The Muslims had a different bond entirely.
Abu Bakr (ra) had his own son standing on the other side of that battlefield. Abdur Rahman had not yet embraced Islam. He later admitted he had avoided his father in the fighting. Abu Bakr said he would not have hesitated.
Iman was the bond. Not blood. Not tribe. Not nationality or class or colour. A slave standing next to a free man. Rich next to poor. A stranger standing next to a friend. All of them equal before Allah, judged by nothing but their taqwa.
Ahad. One. That was what made them one.
Badr has another name in our tradition: Yawm al-Furqan. The Day of Criterion. The day that separates truth from falsehood.
The Muslims had not set out seeking a battle. They had gone to intercept a caravan. But when the Quraysh army arrived instead, they chose to stand. They chose truth over falsehood.
Allah says:
لِيُحِقَّ الْحَقَّ وَيُبْطِلَ الْبَاطِلَ وَلَوْ كَرِهَ الْمُجْرِمُونَ
That He might cause the truth to triumph and bring falsehood to nothing, even though the criminals hate it. (al-Anfal 8)
But truth does not establish itself. Falsehood does not disappear on its own. Effort is always required.
The Prophet ﷺ planned carefully. The companions travelled, prepared, and readied themselves for a battle they might not survive. Only after that effort came the help of Allah, the rain that firmed the sand beneath their feet, the dreams that steadied their hearts, the angels who descended alongside them.
Divine help came alongside human effort.
Badr was not the only victory this month has witnessed.
Six years later, in Ramadhan, came the Conquest of Makkah. Then Qadisiyyah, where Sa’d ibn Abi Waqqas shattered the Persian Empire. Tariq ibn Ziyad opened Al-Andalus to Islam, a civilisation that endured for nearly eight hundred years. At Hattin, Salahuddin paved the way for the liberation of Jerusalem. At Ain Jalut, the Mongols, who had never been stopped, were finally stopped.
All in Ramadhan.
We have grown so accustomed to weakness that we have forgotten what this month once produced. We treat Ramadhan as a time to shrink. The early Muslims treated it as a time to rise.
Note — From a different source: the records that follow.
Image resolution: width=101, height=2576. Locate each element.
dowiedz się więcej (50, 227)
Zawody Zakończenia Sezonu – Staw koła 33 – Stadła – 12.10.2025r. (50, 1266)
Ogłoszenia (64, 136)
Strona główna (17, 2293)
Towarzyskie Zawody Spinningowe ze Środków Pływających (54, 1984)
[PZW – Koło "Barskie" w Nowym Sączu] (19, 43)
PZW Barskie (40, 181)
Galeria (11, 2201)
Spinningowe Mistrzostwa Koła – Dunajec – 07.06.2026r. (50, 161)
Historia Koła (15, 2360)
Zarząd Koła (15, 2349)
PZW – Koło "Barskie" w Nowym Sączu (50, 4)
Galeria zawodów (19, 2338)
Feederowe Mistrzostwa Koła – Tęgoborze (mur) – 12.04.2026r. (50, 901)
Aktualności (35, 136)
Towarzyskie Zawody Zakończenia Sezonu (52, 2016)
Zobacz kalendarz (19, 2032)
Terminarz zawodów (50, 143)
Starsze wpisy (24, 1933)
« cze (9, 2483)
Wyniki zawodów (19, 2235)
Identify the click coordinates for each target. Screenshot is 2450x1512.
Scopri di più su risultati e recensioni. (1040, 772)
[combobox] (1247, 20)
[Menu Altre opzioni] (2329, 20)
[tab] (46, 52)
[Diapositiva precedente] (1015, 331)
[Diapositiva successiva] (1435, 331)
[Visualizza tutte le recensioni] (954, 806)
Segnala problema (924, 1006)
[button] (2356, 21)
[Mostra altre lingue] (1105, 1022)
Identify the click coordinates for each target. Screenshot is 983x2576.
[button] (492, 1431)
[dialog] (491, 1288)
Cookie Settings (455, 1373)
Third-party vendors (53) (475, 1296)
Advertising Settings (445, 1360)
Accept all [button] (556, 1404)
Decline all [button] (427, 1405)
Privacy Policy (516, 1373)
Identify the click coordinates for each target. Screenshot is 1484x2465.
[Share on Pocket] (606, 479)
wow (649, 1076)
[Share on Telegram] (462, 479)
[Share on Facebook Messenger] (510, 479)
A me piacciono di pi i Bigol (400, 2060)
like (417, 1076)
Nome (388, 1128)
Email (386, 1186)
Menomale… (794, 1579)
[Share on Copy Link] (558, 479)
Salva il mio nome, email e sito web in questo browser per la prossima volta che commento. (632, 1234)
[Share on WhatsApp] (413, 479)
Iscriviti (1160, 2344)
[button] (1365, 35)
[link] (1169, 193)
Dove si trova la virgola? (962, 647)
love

The men who stood at Badr had not always been that way.
Many of them had been Muslims for only a few years. But the Prophet ﷺ had not simply taught them the rules of the faith. He had reshaped what they loved, what they feared, and what they were willing to die for. Iman had changed how they saw loyalty, courage, purpose, and one another. It had made them into people capable of standing at Badr.
That transformation did not happen overnight. It happened slowly, through conviction lived out day after day, through every prayer, every sacrifice, every moment of choosing truth when falsehood would have been easier.
Badr was not the cause of their strength. It was the proof of it.
This Ramadhan, the question worth thinking about is not only how many pages of Qur’an we complete or how many nights we spend in prayer, though both matter deeply. The question is what kind of people we are becoming. Whether this month is slowly reshaping us, the way it reshaped them.
Ramadhan did not produce believers who hid from the world.
It produced believers whose hearts were strong enough to face it.